### PROVIDED INFORMATION

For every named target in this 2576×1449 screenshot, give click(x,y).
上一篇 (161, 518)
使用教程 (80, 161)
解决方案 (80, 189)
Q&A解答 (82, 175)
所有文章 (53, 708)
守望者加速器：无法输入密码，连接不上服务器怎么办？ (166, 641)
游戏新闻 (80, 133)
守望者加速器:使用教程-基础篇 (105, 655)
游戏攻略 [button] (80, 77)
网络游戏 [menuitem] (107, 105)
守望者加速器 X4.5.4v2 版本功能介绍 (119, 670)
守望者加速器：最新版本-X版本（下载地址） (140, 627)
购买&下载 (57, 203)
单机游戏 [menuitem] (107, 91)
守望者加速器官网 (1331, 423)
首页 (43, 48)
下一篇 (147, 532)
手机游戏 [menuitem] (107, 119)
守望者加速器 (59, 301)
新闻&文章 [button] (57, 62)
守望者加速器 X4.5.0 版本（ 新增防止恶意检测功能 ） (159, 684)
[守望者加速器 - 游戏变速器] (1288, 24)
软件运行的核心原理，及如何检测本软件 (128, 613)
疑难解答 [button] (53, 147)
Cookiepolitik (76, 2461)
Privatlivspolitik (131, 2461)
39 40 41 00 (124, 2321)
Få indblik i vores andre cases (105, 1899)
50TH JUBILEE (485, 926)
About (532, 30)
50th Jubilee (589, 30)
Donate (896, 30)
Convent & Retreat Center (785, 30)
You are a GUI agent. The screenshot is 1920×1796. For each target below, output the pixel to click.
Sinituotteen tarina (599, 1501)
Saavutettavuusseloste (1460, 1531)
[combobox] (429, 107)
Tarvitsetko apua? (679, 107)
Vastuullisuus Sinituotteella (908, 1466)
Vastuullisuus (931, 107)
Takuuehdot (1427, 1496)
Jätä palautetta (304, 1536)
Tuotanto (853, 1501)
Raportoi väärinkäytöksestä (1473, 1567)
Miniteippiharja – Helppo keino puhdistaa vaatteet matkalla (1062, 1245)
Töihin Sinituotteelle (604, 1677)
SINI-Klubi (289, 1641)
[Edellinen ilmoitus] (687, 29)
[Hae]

### EXERCISE DIRECTIONS
When a line of the records includes "target", that line belongs in the answer.

### RESPONSE
For every named target in this 2576×1449 screenshot, give click(x,y).
You are a GUI agent. The screenshot is 1920×1796. For each target below, output the pixel to click.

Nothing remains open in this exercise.